TOUS LES EXEMPLAIRES CI-DESSUS, EXCEPTIONNELLEMENT TIRÉS, SONT RÉIMPOSÉS IN-4° TELLIÈRE.

4,557

Tous droits de traduction, de reproduction et d’adaptation réservés pour tous pays.

Copyright by Bernard Grasset 1927

À mes Amis
qui m’ont quittée,
que je ne quitte point.
A.N.

J’aurai plus longtemps à plaire à ceux qui sont sous terre qu’à ceux qui sont ici.
Sophocle.Antigone.

I


— Dans l’âpre solitude où tu vis désormais,
Faut-il que jamais plus nul désir ne pénètre ?

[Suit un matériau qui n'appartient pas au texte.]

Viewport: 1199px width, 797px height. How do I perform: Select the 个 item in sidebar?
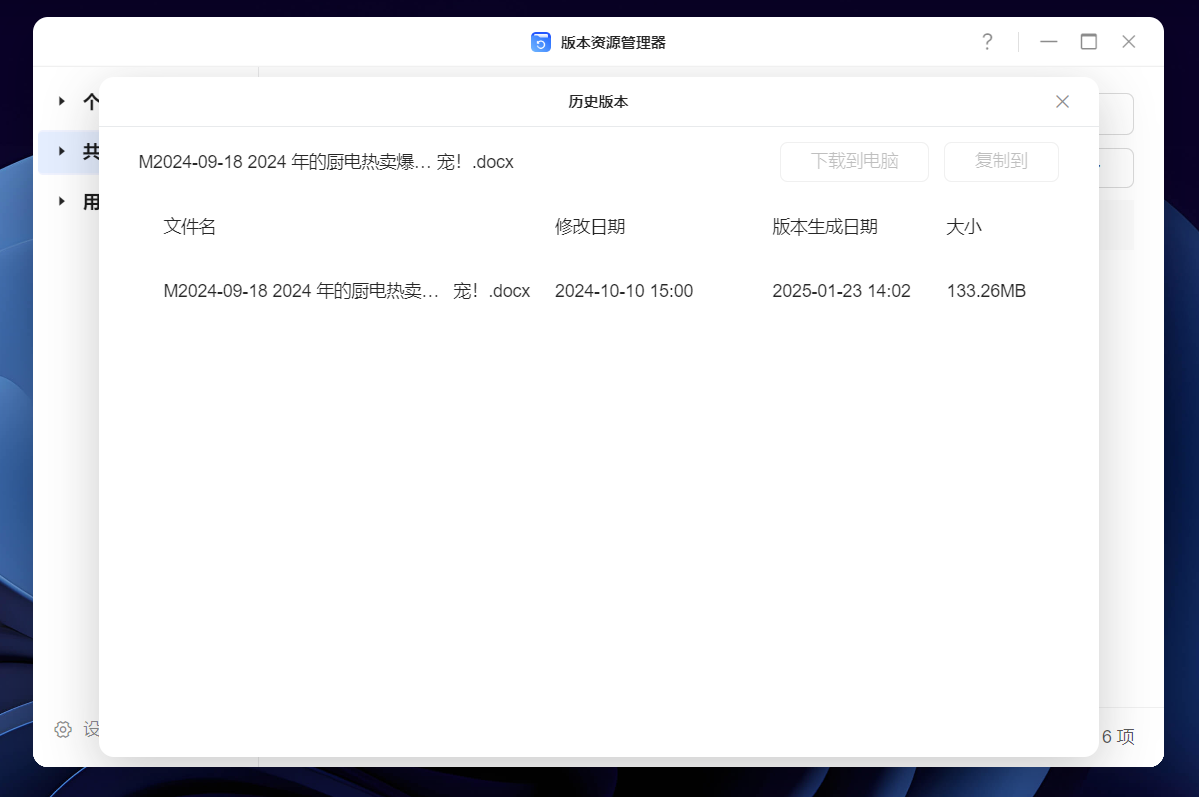[x=90, y=101]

— Je suis seule, en effet, et suis digne de l’être.
J’habite la ténèbre où sont ceux que j’aimais.

— Que fais-tu des vivants ?
Que fais-tu des vivants ? — Plutôt que de descendre
À des choix moins parfaits, je préfère les cendres.

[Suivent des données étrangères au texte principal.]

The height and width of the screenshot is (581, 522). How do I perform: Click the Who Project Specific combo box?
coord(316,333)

— Ne veux-tu plus goûter d’exaltantes saisons ?

— L’instinct est un bonheur que n’est pas la raison.
Pour l’esprit renseigné, comblé, triste et lucide,
Tout est douleur. La mort a des sucs moins acides.

— Pour supporter le jour, ou ne le point haïr,
N’est-il pas de plaisir dont tu veuilles jouir ?

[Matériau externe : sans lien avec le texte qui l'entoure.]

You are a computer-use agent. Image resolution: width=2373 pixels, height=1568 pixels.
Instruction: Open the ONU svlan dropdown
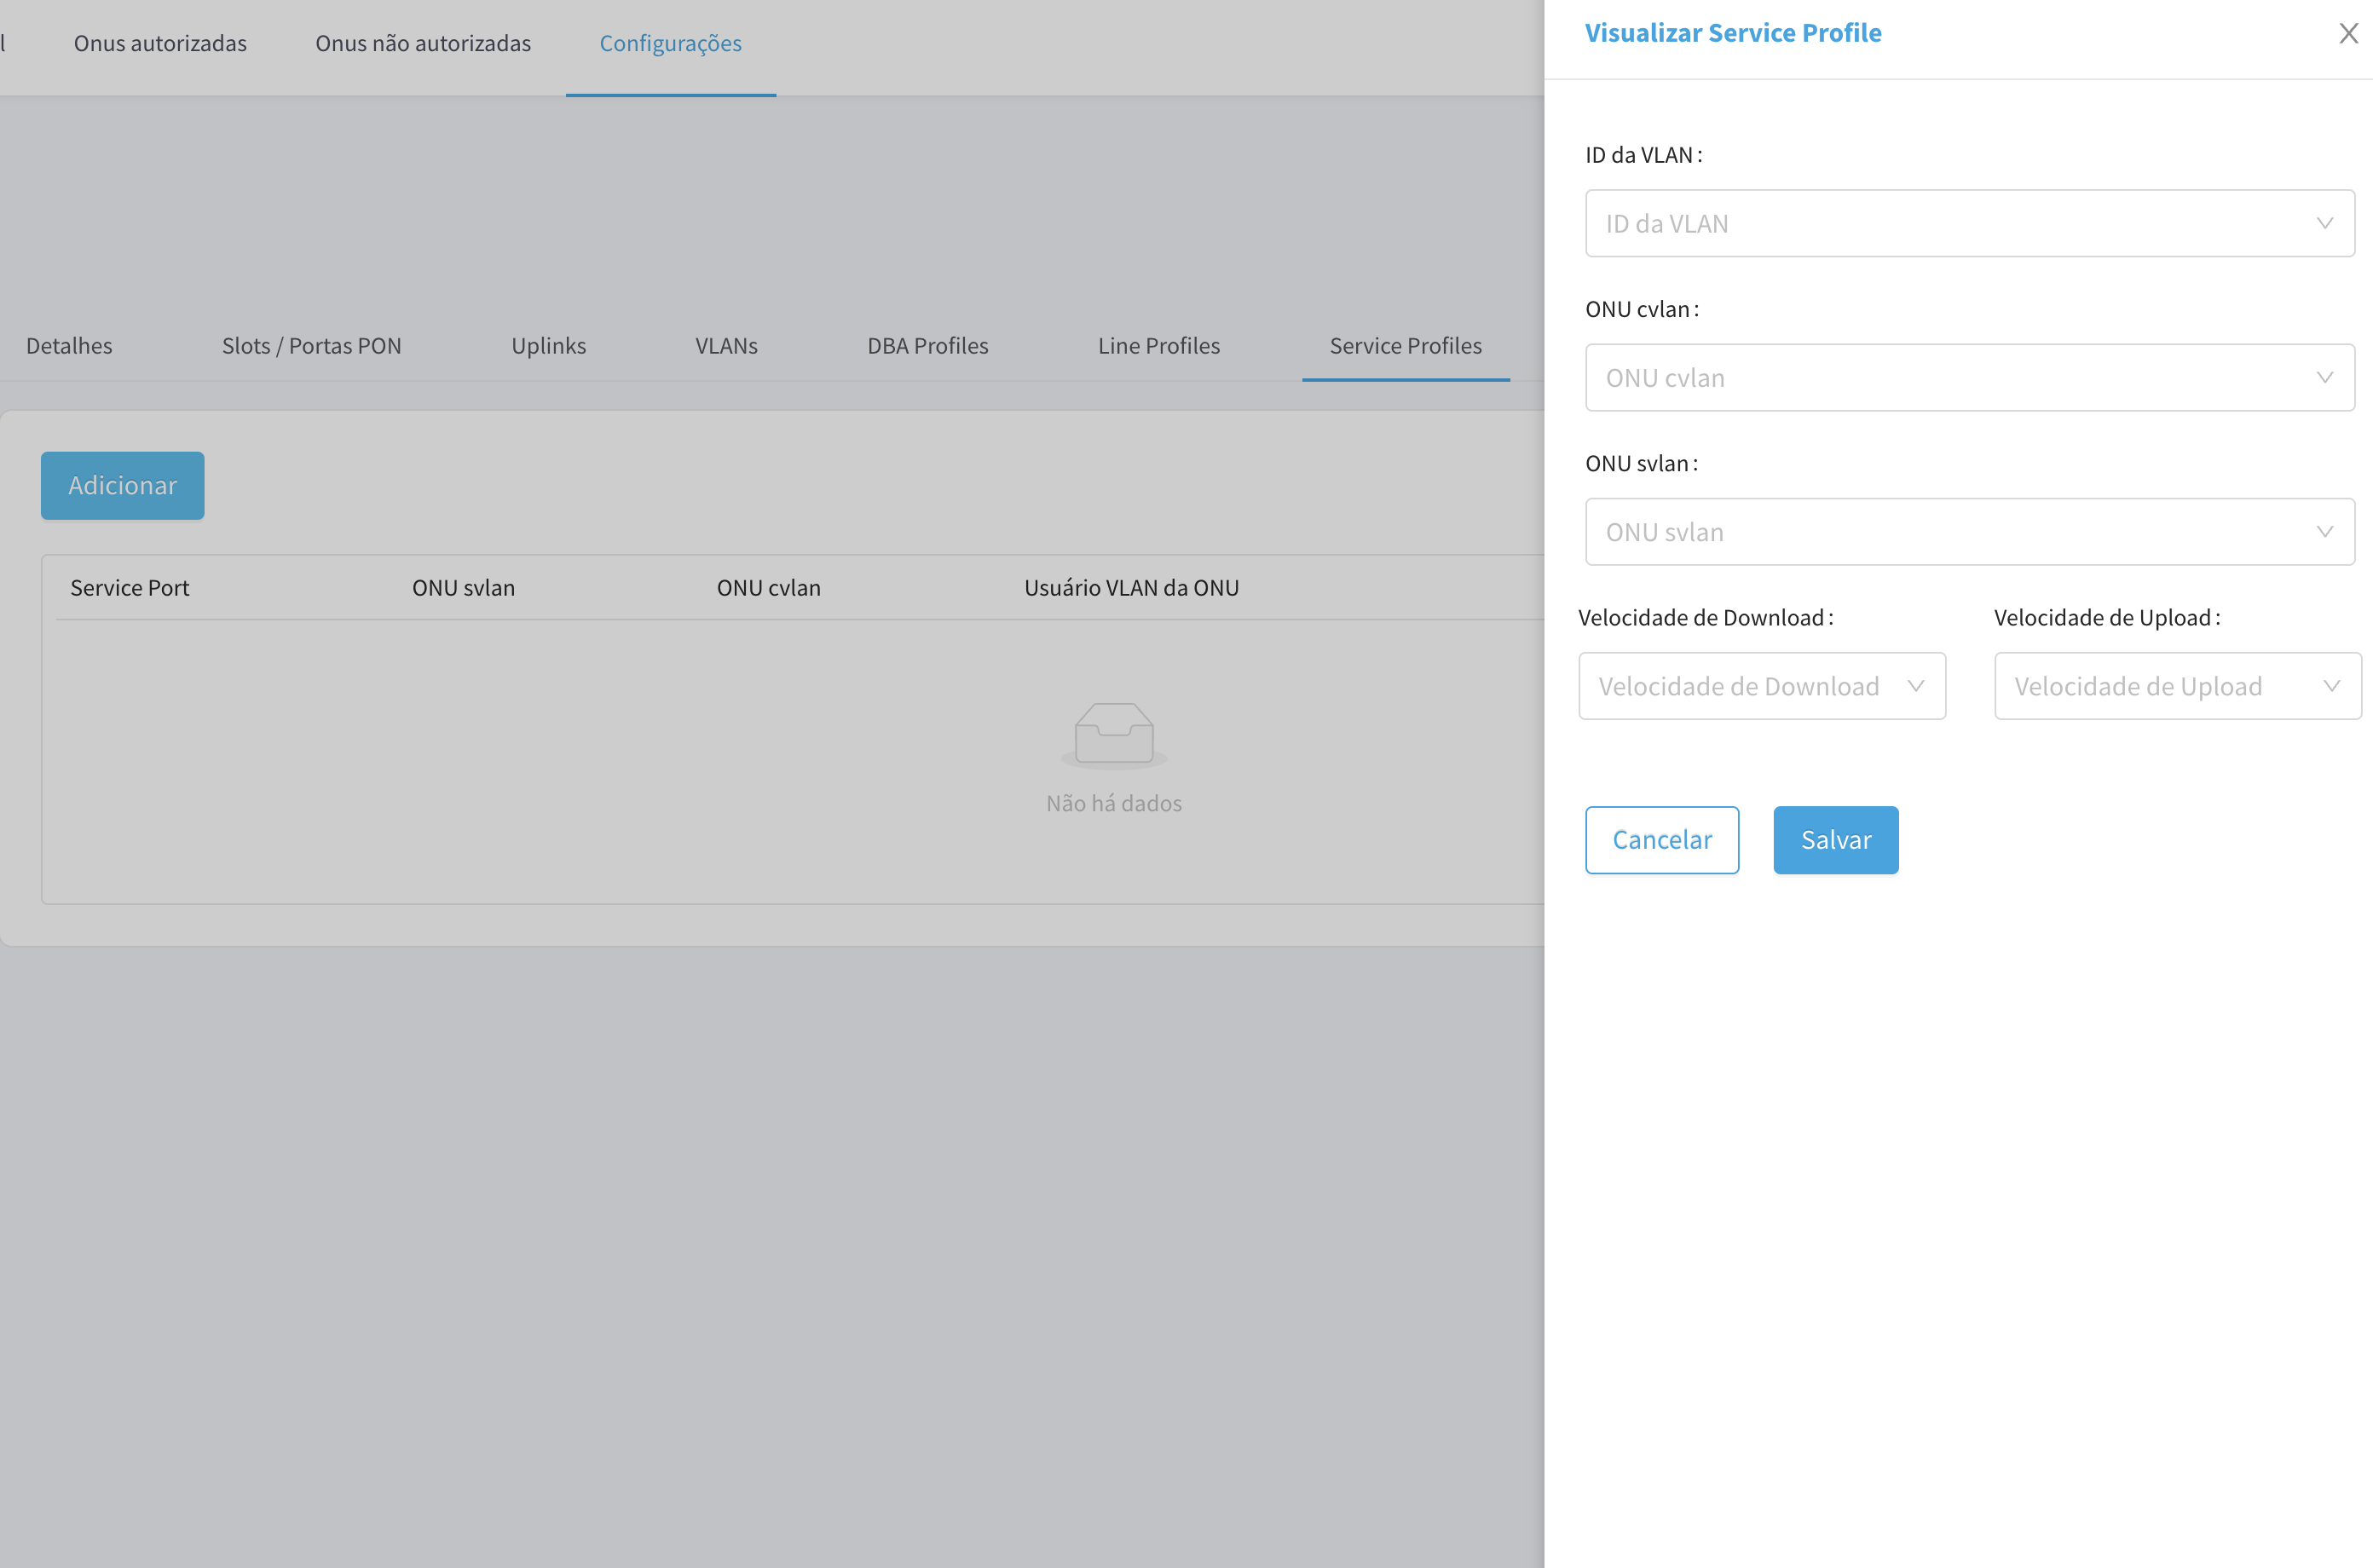point(1968,532)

— La volupté contient les choses infinies :
La musique, les cieux, la gloire, l’agonie.
Mais, ne recherchant pas d’éphémères essais,
Je veux gémir encor des plaisirs que je sais.

— Rien ne fléchira donc ta plaintive exigence,
Ô corps plein de savoir, esprit plein de refus ?
Ne te reste-t-il rien du trésor que tu fus,
Et que tu répandais, même par négligence !
Rien ne te reste-t-il ?
Rien ne te reste-t-il ?— Non, rien. L’intelligence.

II


Ainsi la vie ample et savante,
L’exaltante splendeur des cieux,
Nos regards qui jouaient entre eux,
Notre loyauté, ma constante
Tendresse, mon cœur soucieux
De toi, dont j’étais dépendante,
— Puisque tu me laisses vivante
Alors que se sont clos tes yeux, —

Ce n’était donc pas sérieux !

III


Chaque jour j’entends qu’en silence
Se détache insensiblement
De mon être quelque élément
Dont se composait ma puissance.

Chaque heure dérobe à mon sort
Un peu du radieux mystère
Que mon orgueil n’a pas su taire,
Et qui fit mon nombreux essor !


Je sens, à toutes les minutes,
S’élancer de mon cœur secret
L’agile joueuse de flûte
Dont le mouvement t’enivrait,

Et, tandis que sur l’humble rive
Je semble retenue encor,
Je cours, frustrant les cœurs qui vivent,
Vers l’allégresse de la mort !

IV


Puisque mes yeux ont vu les lieux où tu reposes,
Puisque jamais le jour, l’étoile ni la rose
Ne visitent un noir caveau,
Puisque jamais l’été nouveau
Ne fait de ton sommeil naître ses fraîches tiges,
Puisque l’immensité sans âme te néglige,
Que nul échange aérien
Ne vient desserrer tes liens,
Puisque, malgré les chants enivrés de Lucrèce,
L’azur ne s’emplit pas des funèbres paresses,
Mon cœur avec le tien dans l’abîme perdu,
Je ne remonte pas d’où l’on t’a descendu !

V


Morts qui me fûtes chers, ne soyez pas jaloux,
Votre cendreuse voix me séduit et m’appelle,
Je suis encore avec les anges sur l’échelle,
Je n’ai pas pu venir si vite auprès de vous,
Mais je chancelle.

Comme la lune joue avec les flots des mers
Et mène l’océan de l’une à l’autre rive,
Mon souffle est retenu parmi les choses vives,
Je n’ai pas encor pu me dérober à l’air,
Pourtant j’arrive…

VI


Ils ont inventé l’âme afin que l’on abaisse
Le corps, unique lieu de rêve et de raison,
Asile du désir, de l’image et des sons,
Et par qui tout est mort dès le moment qu’il cesse.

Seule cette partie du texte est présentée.